Filme já assistido inúmeras vezes por muitos de nós.
            Assim é o reino dos homens! Esses mortais que nunca
aprendem a grande lição; – Nascemos de mãos vazias e partimos de mãos vazias.
Tudo o que é do mundo permanece no mundo, só levamos conosco para a eternidade
o efeito de nossas ações boas ou más, elas serão nossas companheiras no pós
morte, constituirão nosso inferno, nosso purgatório, nosso paraíso. A vida
ensina a vida cobra, a vida julga. Esse ciclo chama-se aprendizado.

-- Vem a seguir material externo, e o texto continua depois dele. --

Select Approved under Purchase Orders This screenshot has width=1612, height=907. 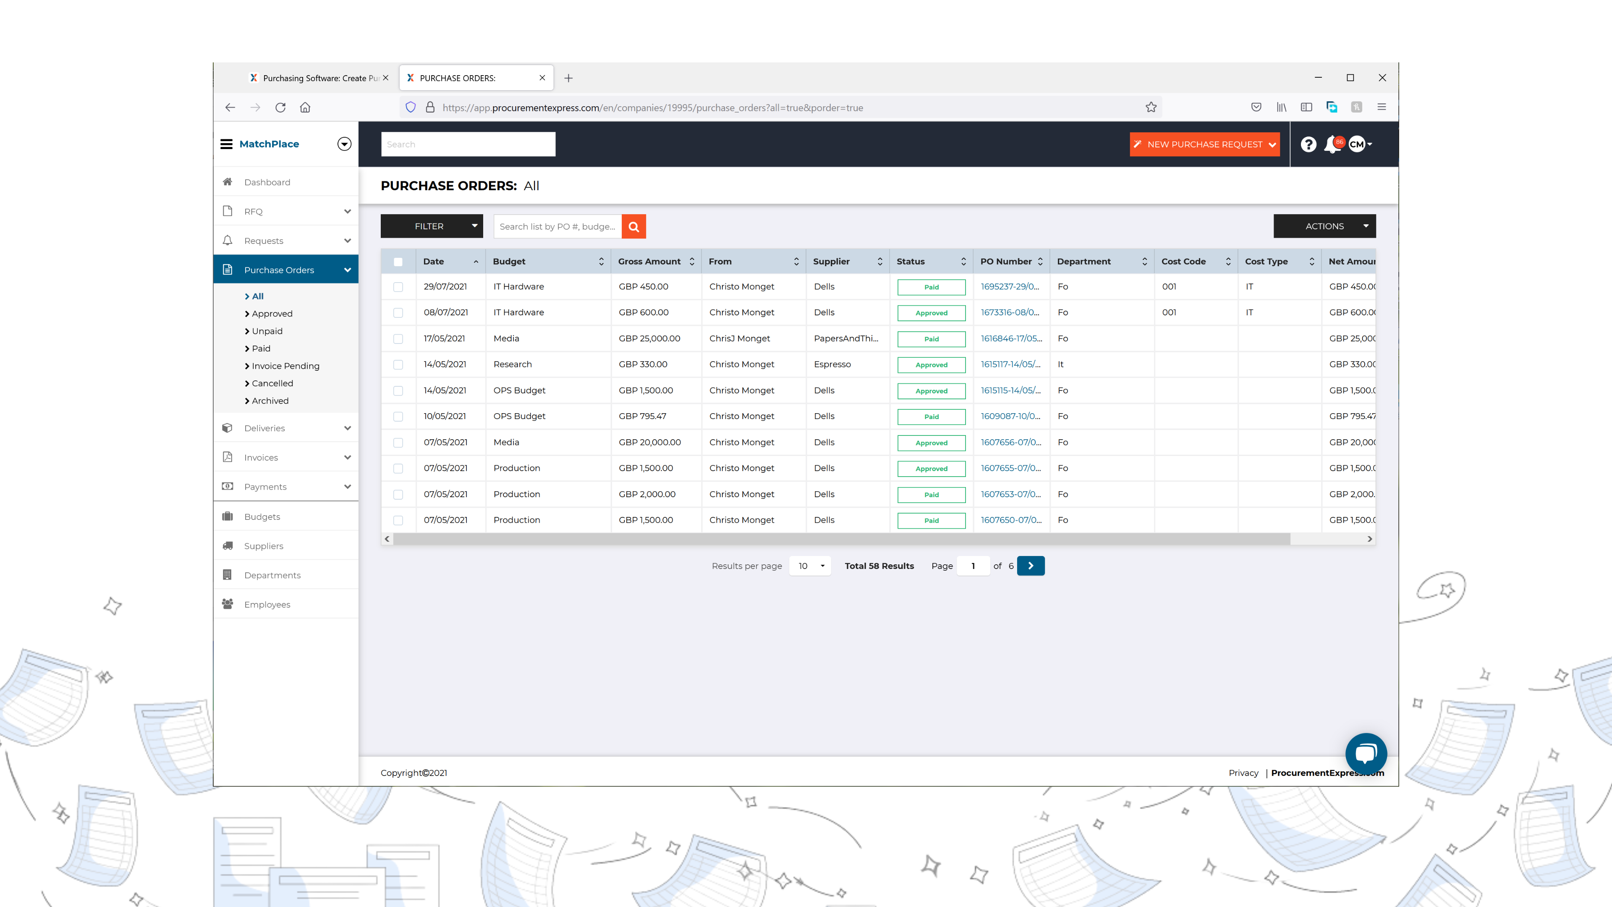point(272,313)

            Podemos encontrar distorções em tudo e em todos, pois
nossos defeitos reconhecem no outro o que mora dentro de nós. Numa ocorrência em
que jamais encontro falha é no amanhecer em nossa cidade, nas inúmeras vezes em
que madrugo para assistir ao nascer do sol fico extasiado perante tanta beleza.

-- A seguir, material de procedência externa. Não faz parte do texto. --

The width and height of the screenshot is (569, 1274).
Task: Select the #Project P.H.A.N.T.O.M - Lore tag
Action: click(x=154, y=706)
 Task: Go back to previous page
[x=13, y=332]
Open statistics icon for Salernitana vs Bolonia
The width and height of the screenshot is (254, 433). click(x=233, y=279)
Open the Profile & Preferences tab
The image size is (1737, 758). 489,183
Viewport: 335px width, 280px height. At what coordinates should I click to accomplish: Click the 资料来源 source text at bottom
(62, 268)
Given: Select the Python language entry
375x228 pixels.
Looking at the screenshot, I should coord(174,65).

São nesses momentos que sinto a grandeza que nos cerca.
Um
pouco antes do alvorecer, quando o espaço se tinge de leve dourado, começa a
migração diária das aves que pernoitam nos mangues, nos confins da Ilha, nos
baixios do lagamar. Primeiro são os Urubus aparecendo por trás das montanhas,
se dividem em grupos e cada um tem seu percurso pré-estabelecido, Icapára, Ilha
Comprida, Mathias, Rocio, Iguape. São centenas e aparentemente surgem do mesmo
local por trás do Morro do Espia. Em segundo lugar são os Biguás que em
pequenos bandos de oito a doze aves enfeitam o céu, são dezenas e dezenas de
pássaros que saem dos manguezais e voam para alem da cidade em direção ao Rio
Ribeira. As pequenas Garças brancas seguem na rota enquanto bandos de Pombas,
Andorinhas e Bem-te-vis saúdam o novo dia.
            Quem observa o amanhecer em Iguape fica abismado com a
quantidade de aves que cruzam o céu em busca de alimento em lagos, rios e
canais da região. Fica encantado com as diferentes espécies que adejam sobre a
cidade, desde o pequeno Beija-flor ao nobre Gavião, passando pelas Saíras, Sanhaços,
Cambacicas, Rolinhas, João de Barros, Lavadeiras, Sabiás, Tico-ticos e muitas e
muitas outras das quais me foge o nome. É nesse momento que agradeço a Deus
morar em Iguape, compartilhar desse pedacinho do paraíso onde se pode sentir a
grandeza da criação. Quem assiste ao alvorecer em Iguape jamais deixará de
acreditar num futuro melhor para nossa cidade.